Part of a data file

** BEGIN **

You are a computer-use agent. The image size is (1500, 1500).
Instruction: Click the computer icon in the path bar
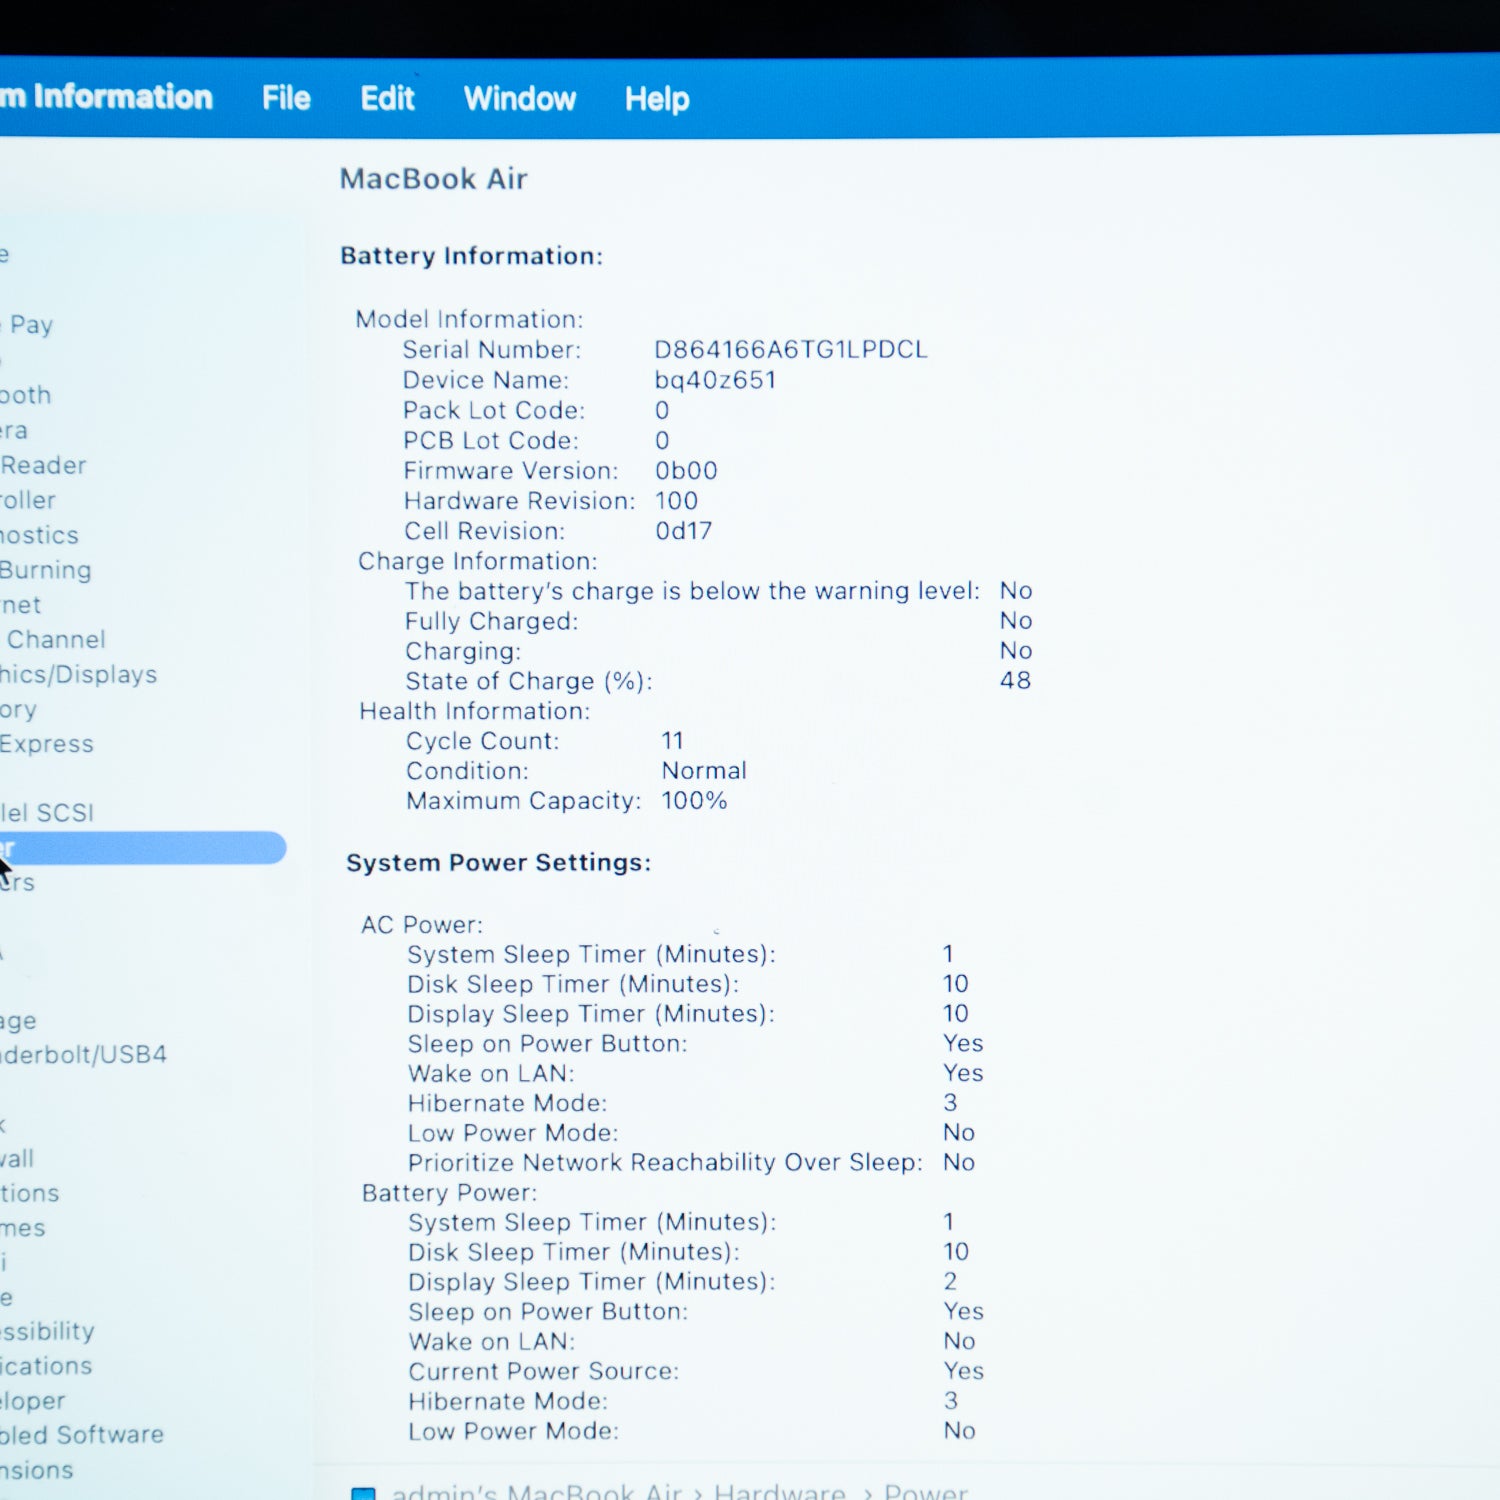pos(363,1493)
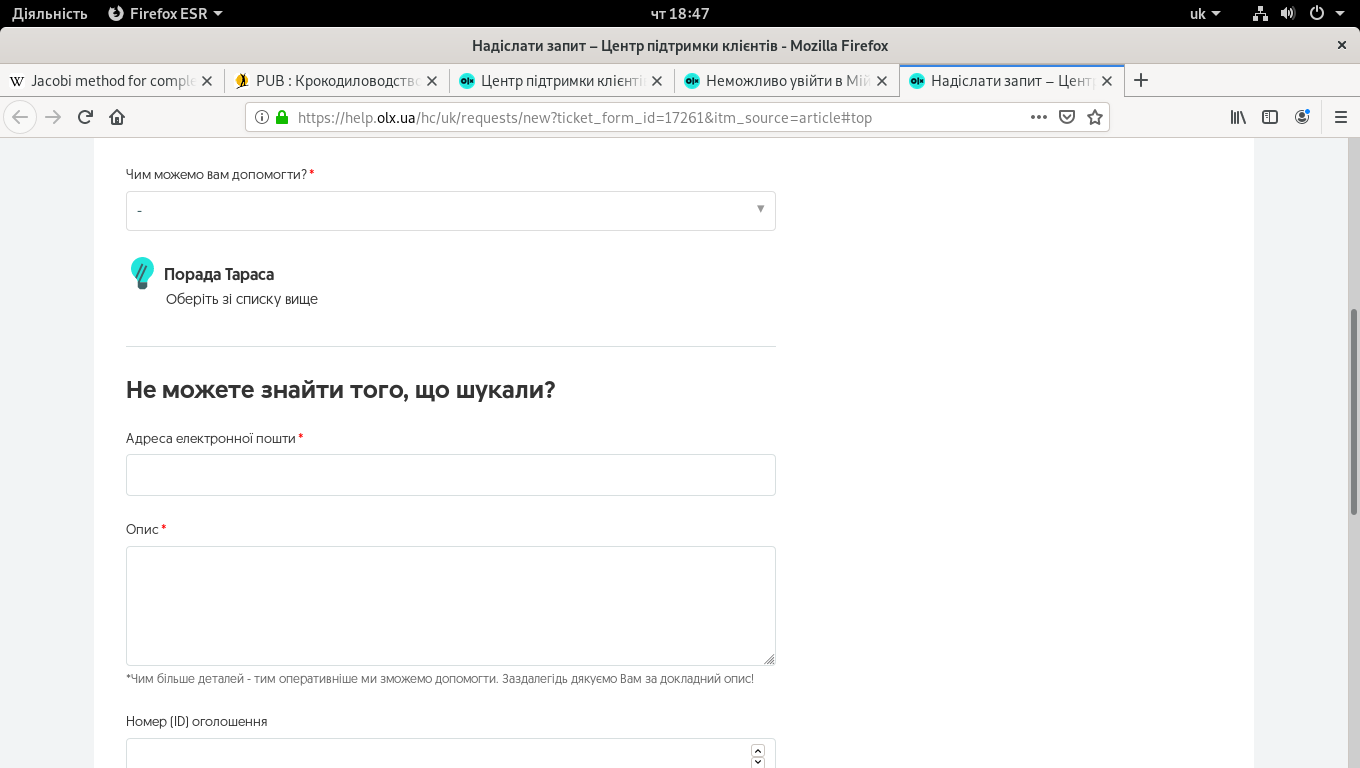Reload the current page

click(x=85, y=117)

** END **

# [Work to do]
Copy out every line of the listing above word for word, leaving out the pictures.

# [Reply]
You are a computer-use agent. The image size is (1500, 1500).
Instruction: Click the computer icon in the path bar
pos(363,1493)
Reload the current page

click(x=85, y=117)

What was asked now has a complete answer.